九尾の狐伝説、殺生石木道の突き当たり、正面の断崖上にあるのが殺生石だ。殺生石と言えば九尾の狐、玉藻の前。鏡が池のほとり、桜の木の上にいるところを三浦介義明に矢で射貫かれ絶命した……ここまでが玉藻稲荷での言い伝え。こちらでの伝えによれば、この妖狐は死後、更に毒石へ姿を変え毒気を放って人畜に危害を加えたとのこと。そのため「殺生石」という名が付いたのだが、案内板にはのちに会津示現寺の玄翁和尚が岩にこもる妖狐の恨みを封じ、ようやく毒気も少なくなったと書かれている。予備知識では確か、和尚が金槌(玄翁)で岩を打ち砕き破片が日本各地へ四散し、そのため各地に九尾の狐伝説が生まれる事となった、はずだったかな。大陸、つまり海を渡って飛んでいった破片もあって、それが向こうでまた伝説を生んだという話まであるくらいだから、玉藻稲荷と殺生石との間の伝承は多少のズレくらい構わないのだろう。

頬っ被りのきつねさん 那須湯泉神社と九尾稲荷木道を左手に逸れて橋を渡って数百メートル行った先に、那須湯泉神社と九尾稲荷がある。何だかこの雑記ではキツネや稲荷神社の事ばかり書いているような気もするが、烏ヶ森稲荷といいここといい、なぜ稲荷というのは脇とか隅っこのほうにあるんだろうか。それはともかく、この九尾稲荷神社には詳しい説明書きが見当たらなかった。造りもそう古くはないし、おそらくは九尾の名を冠したのみでごく普通の、五穀豊穣を祈るための社なのだろう。

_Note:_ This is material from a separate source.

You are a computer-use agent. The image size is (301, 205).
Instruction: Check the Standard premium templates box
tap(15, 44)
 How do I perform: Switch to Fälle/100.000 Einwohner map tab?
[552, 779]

那須温泉の発見にも謂われがある。七世紀頃の昔に、狩りで傷ついた白毛の鹿を狩人が追っていたところ、その鹿が温泉に浸かり傷を癒しているのを見つけた、というのが那須温泉の初まりだという。

鹿の像近くに足湯に浸かれるあずま小屋があったので入ってみた。結構熱い。足湯は二つの湯に分かれていて、僕の反対側の湯ではおばちゃん方が三人、同じように足を浸かりながら談笑していた。しばらくして湯から上がり帰り道へ戻っていったが、家に着くまで足はぽかぽかしていた。うむ、今度は体丸ごと湯に浸かりたい。

2010年11月14日(日)

今日は母の誘いで笠間稲荷神社に出掛けてきた。車で揺られる事一時間半、茨城県の笠間市へ。

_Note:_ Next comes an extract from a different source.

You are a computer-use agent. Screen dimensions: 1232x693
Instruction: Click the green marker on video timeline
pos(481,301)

参道に近い駐車場はどこも満杯だった。母の目当ての「笠間の菊まつり」というのが10月16日から11月23日まで開かれているらしくて、加えて日曜日の朝だった事もあり、付近は人でごった返していた。この103回目のお祭りでは、NHKの大河ドラマ「竜馬伝」を模した菊人形展と菊花の品評会をやっており、参道から手水舎、御本殿、裏庭の有料展示ゾーンに至るまで、笠間稲荷神社を貫くように五千鉢以上という菊花が展示されていた。

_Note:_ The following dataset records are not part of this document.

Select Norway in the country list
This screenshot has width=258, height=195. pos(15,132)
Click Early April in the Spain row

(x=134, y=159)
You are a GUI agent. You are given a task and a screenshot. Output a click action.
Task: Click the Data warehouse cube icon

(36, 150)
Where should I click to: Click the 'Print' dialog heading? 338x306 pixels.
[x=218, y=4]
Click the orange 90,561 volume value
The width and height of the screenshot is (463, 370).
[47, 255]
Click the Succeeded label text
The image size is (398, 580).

大和古流奉納たどり着いた朝十時ごろは、菊の花の香りが漂う中、拝殿の前の広場で「大和古流奉納」という奉納の儀が行われていた。男性が垂れ幕の的に弓を射って場を清めているらしいのだが、人だかりの為によく見えないしアナウンスも聞き辛い。四神の朱雀がどうだとか玄武がなんだとか途切れ途切れに聞こえてきている内に、儀は割とあっさりと終わってしまったらしい。七五三で来ている子供連れ向けの行事が始まったようだったのでその場を人に譲って離れた。手元のパンフレットによれば、大和古流(こる)奉納式とは、諸処の芸や道を継承している大和古流の当主がその奥義を奉納する式、なのだそうだ。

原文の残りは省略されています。